▸ **Required work**
Please reproduce all of the entries exactly, without omitting any.

--- Raw data ---

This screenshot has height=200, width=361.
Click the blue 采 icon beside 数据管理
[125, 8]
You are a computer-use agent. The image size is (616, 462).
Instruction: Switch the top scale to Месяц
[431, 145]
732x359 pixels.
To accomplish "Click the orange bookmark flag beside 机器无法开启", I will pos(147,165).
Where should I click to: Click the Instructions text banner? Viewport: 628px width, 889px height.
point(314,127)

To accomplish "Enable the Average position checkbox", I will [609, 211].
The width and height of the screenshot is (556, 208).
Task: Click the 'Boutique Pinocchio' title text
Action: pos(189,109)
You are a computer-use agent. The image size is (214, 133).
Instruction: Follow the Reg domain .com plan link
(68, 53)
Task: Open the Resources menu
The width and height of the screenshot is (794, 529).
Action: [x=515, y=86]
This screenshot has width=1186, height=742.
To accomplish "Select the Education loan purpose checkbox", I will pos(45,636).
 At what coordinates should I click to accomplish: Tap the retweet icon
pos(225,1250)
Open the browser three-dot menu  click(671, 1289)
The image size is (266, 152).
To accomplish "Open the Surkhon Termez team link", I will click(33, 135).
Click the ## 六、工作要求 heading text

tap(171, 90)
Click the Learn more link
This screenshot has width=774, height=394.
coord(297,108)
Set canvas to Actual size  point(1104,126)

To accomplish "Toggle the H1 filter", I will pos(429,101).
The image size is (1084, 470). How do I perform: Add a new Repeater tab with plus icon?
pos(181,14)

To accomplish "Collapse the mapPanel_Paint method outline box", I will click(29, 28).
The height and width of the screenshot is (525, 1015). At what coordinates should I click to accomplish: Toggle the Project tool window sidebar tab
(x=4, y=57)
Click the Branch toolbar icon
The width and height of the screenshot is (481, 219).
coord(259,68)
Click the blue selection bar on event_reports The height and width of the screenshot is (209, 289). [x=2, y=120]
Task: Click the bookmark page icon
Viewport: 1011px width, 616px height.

---

▸ **Exercise output**
This screenshot has height=200, width=361.
Click the blue 采 icon beside 数据管理
[125, 8]
You are a computer-use agent. The image size is (616, 462).
Instruction: Switch the top scale to Месяц
[431, 145]
732x359 pixels.
To accomplish "Click the orange bookmark flag beside 机器无法开启", I will pos(147,165).
Where should I click to: Click the Instructions text banner? Viewport: 628px width, 889px height.
point(314,127)

To accomplish "Enable the Average position checkbox", I will [609, 211].
The width and height of the screenshot is (556, 208).
Task: Click the 'Boutique Pinocchio' title text
Action: pos(189,109)
You are a computer-use agent. The image size is (214, 133).
Instruction: Follow the Reg domain .com plan link
(68, 53)
Task: Open the Resources menu
The width and height of the screenshot is (794, 529).
Action: [x=515, y=86]
This screenshot has width=1186, height=742.
To accomplish "Select the Education loan purpose checkbox", I will pos(45,636).
 At what coordinates should I click to accomplish: Tap the retweet icon
pos(225,1250)
Open the browser three-dot menu  click(671, 1289)
The image size is (266, 152).
To accomplish "Open the Surkhon Termez team link", I will click(33, 135).
Click the ## 六、工作要求 heading text

tap(171, 90)
Click the Learn more link
This screenshot has width=774, height=394.
coord(297,108)
Set canvas to Actual size  point(1104,126)

To accomplish "Toggle the H1 filter", I will pos(429,101).
The image size is (1084, 470). How do I perform: Add a new Repeater tab with plus icon?
pos(181,14)

To accomplish "Collapse the mapPanel_Paint method outline box", I will click(29, 28).
The height and width of the screenshot is (525, 1015). At what coordinates should I click to accomplish: Toggle the Project tool window sidebar tab
(x=4, y=57)
Click the Branch toolbar icon
The width and height of the screenshot is (481, 219).
coord(259,68)
Click the blue selection bar on event_reports The height and width of the screenshot is (209, 289). [x=2, y=120]
Task: Click the bookmark page icon
Viewport: 1011px width, 616px height.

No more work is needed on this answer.